** Start of Page text **

Monday, October 18, 2021

Early Autumn (Spenser, #7)Early Autumn by Robert B. Parker
My rating: 2 of 5 stars

"'I could not love thee, dear, so much,' I said, 'loved I not honor more.'
'Shit,' Susan said.
"

What a guy that Spenser is! Not only does he quote Shakespeare, Robert Frost, or Richard Lovelace, but he can also beat anyone to bloody pulp. And during breaks between reciting top-shelf poetry and pummeling villains, he deeply cares about fellow human beings. What a guy!

Early Autumn (1981) is the seventh installment in Robert B. Parker's saga about the indomitable, intrepid, brilliant, and witty private eye from Boston. I am continuing my quest to read all the novels in the series in chronological order.

A woman whose ex-husband took away their 15-year-old son, Paul, despite having lost the custody fight, hires Spenser to find the boy and bring him back. A victim of neglect and indifference by the feuding parents, a pawn in their bitter fight, Paul hates both of them equally.

Spenser finds Paul and returns him to his mother. Three months later, though, an attempt is made to kidnap the boy, and the mother hires Spenser again, to live with them and guard the boy around the clock. Spenser feels for the boy, seeing all the psychological damage inflicted on Paul by the parents. The selfishness and vacuity of the parents is painted with a broad brush. They seem like caricatures embodying all the wrong things that parents can do.

** End of Page text **

--- Task goal ---
Reproduce the stretch of the review from "Early Autumn (Spenser, #7)Early" through "in chronological order.".

** Start of Data excerpt **

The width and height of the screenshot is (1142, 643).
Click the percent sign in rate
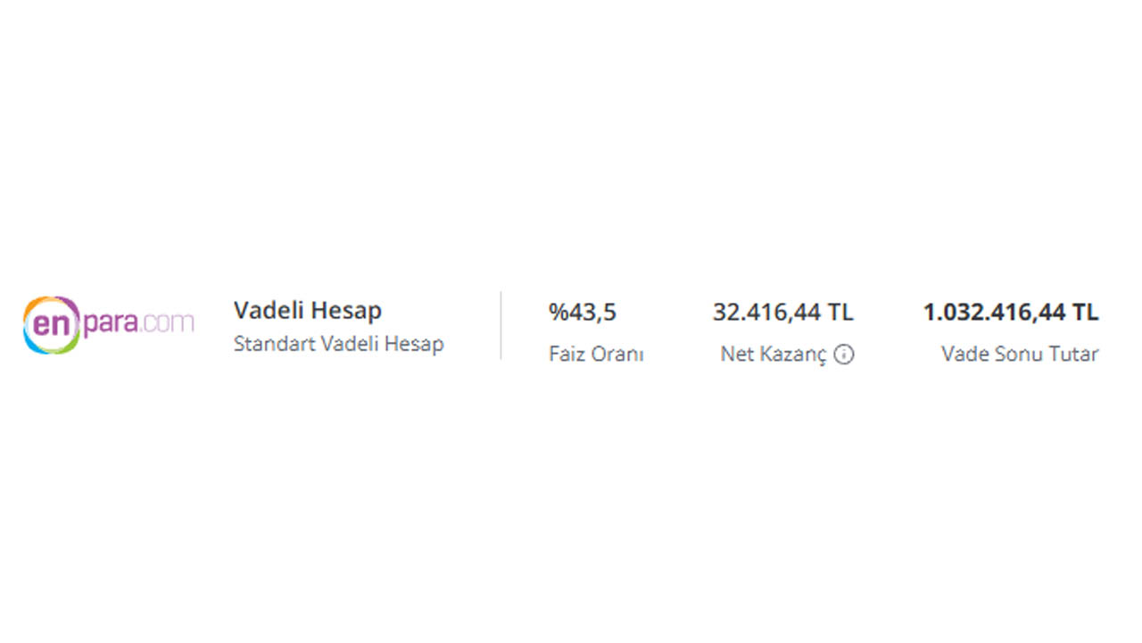pos(559,313)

** End of Data excerpt **

--- Full answer ---
Early Autumn (Spenser, #7)Early Autumn by Robert B. Parker
My rating: 2 of 5 stars

"'I could not love thee, dear, so much,' I said, 'loved I not honor more.'
'Shit,' Susan said.
"

What a guy that Spenser is! Not only does he quote Shakespeare, Robert Frost, or Richard Lovelace, but he can also beat anyone to bloody pulp. And during breaks between reciting top-shelf poetry and pummeling villains, he deeply cares about fellow human beings. What a guy!

Early Autumn (1981) is the seventh installment in Robert B. Parker's saga about the indomitable, intrepid, brilliant, and witty private eye from Boston. I am continuing my quest to read all the novels in the series in chronological order.